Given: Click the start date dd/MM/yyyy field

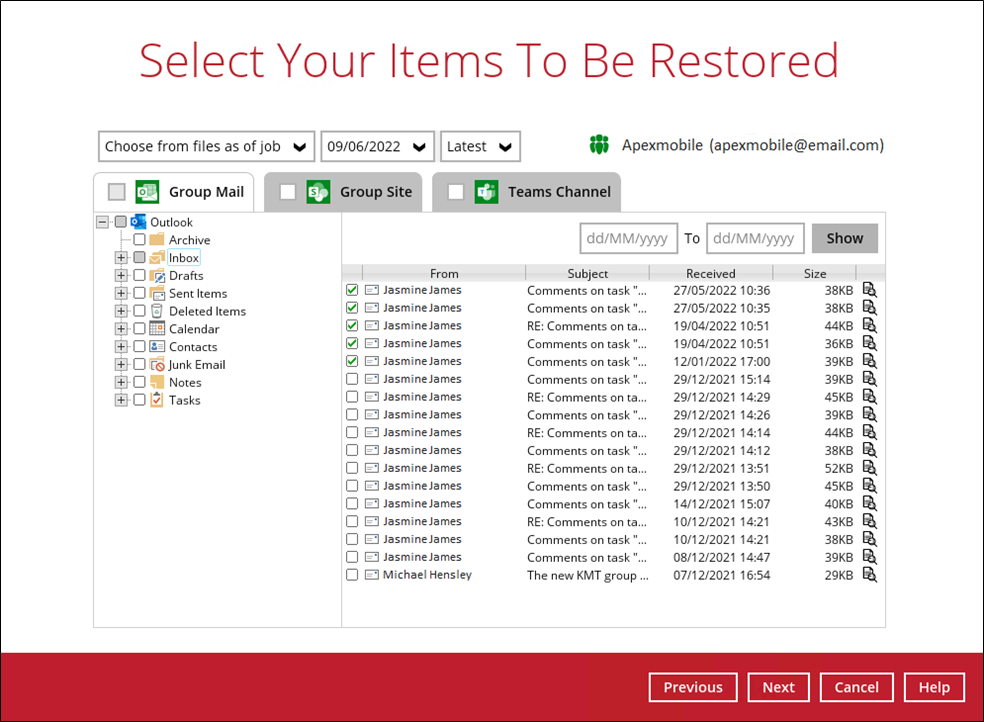Looking at the screenshot, I should (x=628, y=238).
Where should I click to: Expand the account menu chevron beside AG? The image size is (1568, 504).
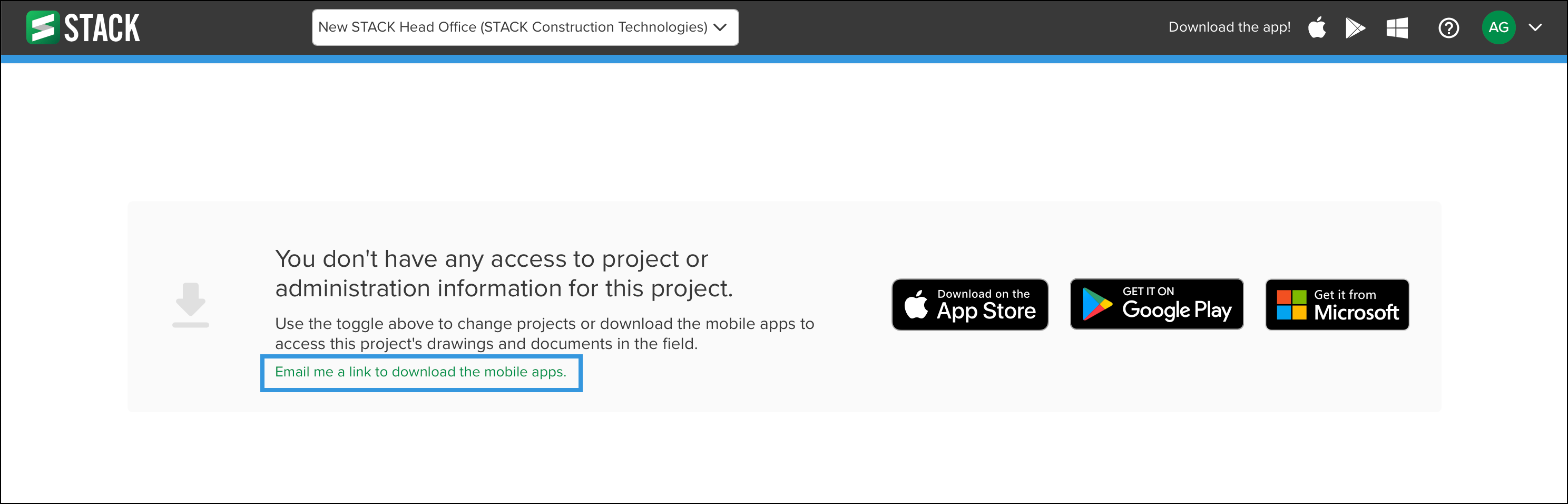coord(1535,27)
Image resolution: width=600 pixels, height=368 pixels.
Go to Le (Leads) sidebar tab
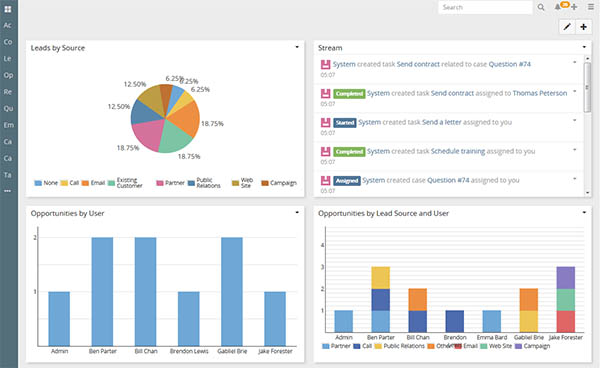8,59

·····

PROBLEM REQUIREMENTS: Output the records above in their entirety and exactly, leaving out all images.

RESULT OF THE TASK:
Given: Click the start date dd/MM/yyyy field

Looking at the screenshot, I should (x=628, y=238).
Where should I click to: Expand the account menu chevron beside AG? The image size is (1568, 504).
coord(1535,27)
Image resolution: width=600 pixels, height=368 pixels.
Go to Le (Leads) sidebar tab
8,59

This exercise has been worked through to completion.